Output Named output regions aggregate public signals.
Carry The new substrate state becomes the starting point for the next step.

For sequence input [B, T, H], Fabric runs this step repeatedly over time. Fabric is streaming by design: callers can keep the returned state and pass it into the next call, so the same substrate continues from one window to the next. Fabric can also be used as a regular sequence-to-sequence module by passing a full [B, T, H] window and reading the window outputs.

Losses attach to the output tensors as usual. During backpropagation, gradients flow backward from the loss through output aggregation, public emission, cell updates, message passing, and input projections. For a sequence window, autograd also sends gradients backward through the repeated Fabric steps in time.

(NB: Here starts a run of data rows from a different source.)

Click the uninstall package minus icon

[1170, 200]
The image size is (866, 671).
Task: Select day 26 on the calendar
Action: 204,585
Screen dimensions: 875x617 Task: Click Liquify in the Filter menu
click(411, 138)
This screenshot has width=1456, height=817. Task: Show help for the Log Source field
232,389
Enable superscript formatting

In both cases, the computation is a recurrent substrate, not a stack of independent per-timestep activations.

Quick Start

import torch
import cortical.fabric as fabric

graph = fabric.graphs.lattice2d.Graph(
    width=8,
    height=8,
    populations={
        "core": fabric.Population(
            cell=fabric.cells.SLSTM(hidden_dim=32),
        ),
    },
)

blueprint = fabric.Blueprint(
    interface=fabric.Interface(public_dim=32, message_dim=32),
    graph=graph,
    inputs={"tokens": fabric.Input(dim=128)},
    outputs={"prediction": fabric.Output(dim=128)},
    message_passing=fabric.message_rules.DotProduct(head_dim=32),
    execution=fabric.ExecutionSpec(backend="auto", inner_steps=1),
)

model = fabric.compile(blueprint)

x = torch.randn(4, 32, 128)  # [batch, time, external hidden]
y, state = model(x, state=None)

fabric.compile(blueprint) returns a PyTorch module. External dimensions live on Blueprint.inputs and Blueprint.outputs; Fabric projects those tensors into and out of the graph substrate internally.

Visualization With cscope

cortical.scope is the graph and activity visualizer for Fabric. It opens an interactive WebGL viewer for inspecting cell positions, input/output boundary edges, local and patch connectivity, live sculpted lattice parameters, and recorded message-flow traces.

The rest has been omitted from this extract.